Move to LA and get a programming gig that holds to 8 hours a day.

Spend every other hour shedding, studying, and meeting people.

There will come a point where music will naturally take over.
5 hours a day of shedding mon-fri plus 20 hours on weekends = 45 hours of music work. Surely enough to develop your skills. 

You'll wake up at age 26-28 with skills, a career without any need to starve.

just a thought.


----------



## mr (Jan 6, 2014)

choc0thrax @ Mon Jan 06 said:


> Since you're still quite new to composing I have to wonder if you've scored to picture before? I used to happily noodle around and make music and thought a career composing would be nice until I actually had to score to picture.
> 
> I fucking hated it.
> 
> ...



definitely many +1s

I would also suggest to try this first. Get yourself a student short to score on the weekends or after work or on vacation. But it has to be like a real world experience, one where you work with/for the director (or even more people). Don't just write music to some scene/trailer all by yourself.


----------



## givemenoughrope (Jan 6, 2014)

I would go with what Ed Hamilton said.

If you teach me some basic programming, I'll show you absolutely everything I know about samples, writing, clients, etc. 

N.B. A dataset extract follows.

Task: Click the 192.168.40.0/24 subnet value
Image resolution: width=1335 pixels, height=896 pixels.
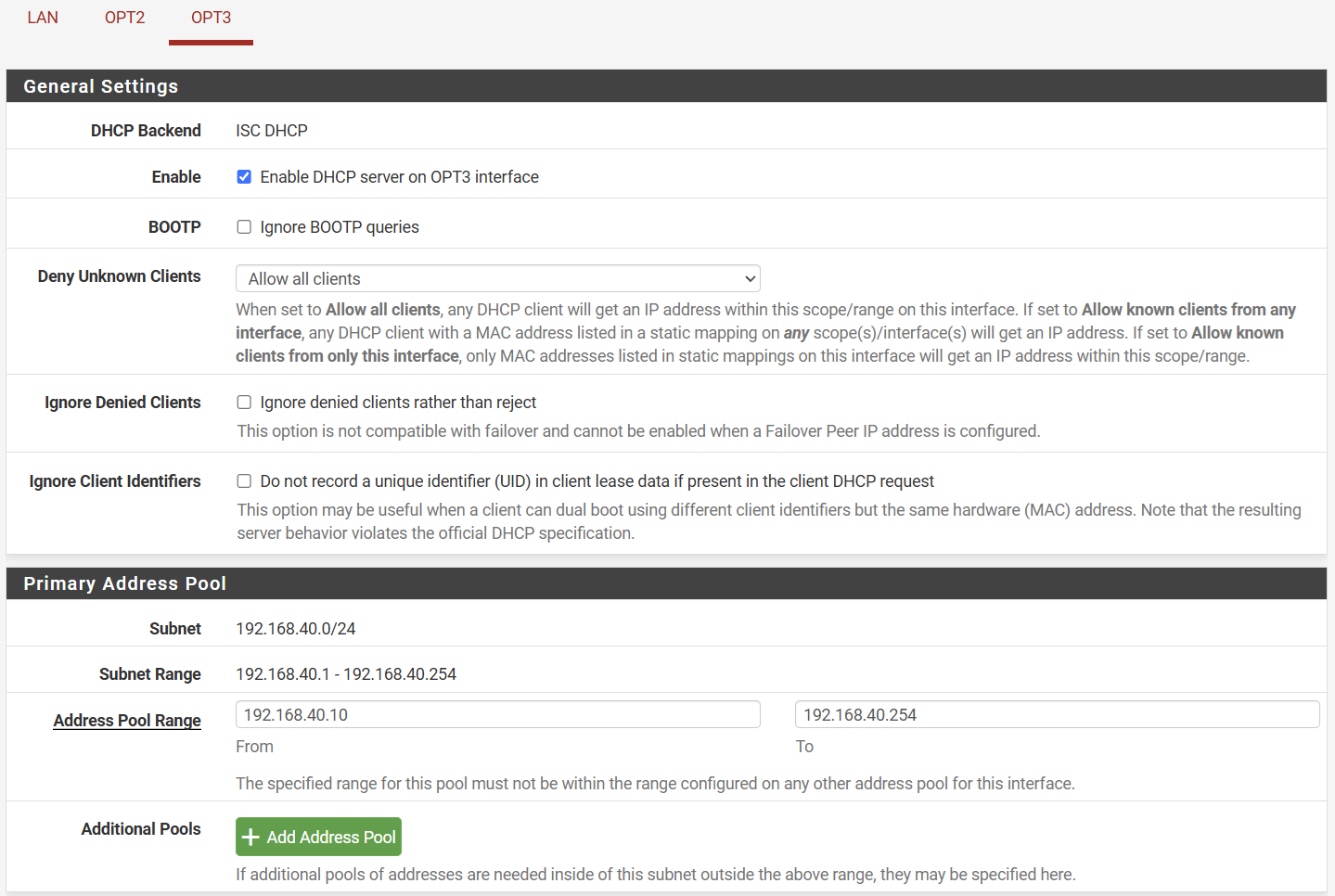Action: tap(296, 629)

If I had programming skills and lived in or near LA, Berlin, or Tokyo I'll be sending a resume to someone like Native Instruments.


----------



## Creston (Jan 6, 2014)

I left my okay banking job at age 21 and spent a couple of months in LA renting a house (I'm from the UK). I didn't even know I wanted to be a composer, I just wanted to make some music (ambient, but also wanted to be a rockstar).

I play guitar since age 11, I'm not a great player. I still just get by with simple piano stuff. 

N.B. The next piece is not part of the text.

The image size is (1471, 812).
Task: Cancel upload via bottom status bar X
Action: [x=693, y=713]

I've made money doing various things over the last 9 years. I have no degree, no A levels/GSCEs. I just get by doing music now. I'm not working 80 hours a week. I had busy times and then quiet times. Thing is, I can't do much else. I've become unemployable. If I had a plan B, I don't think I'd have got as far as I have. 

I've been quite lucky as I got my first doc scoring gig by chance after sending some music to a music supervisor. I wasn't even into the idea of writing music for someone else. Thing is, before you do all this, be honest with yourself as to whether your music is good. Some people just don't have it IMO. 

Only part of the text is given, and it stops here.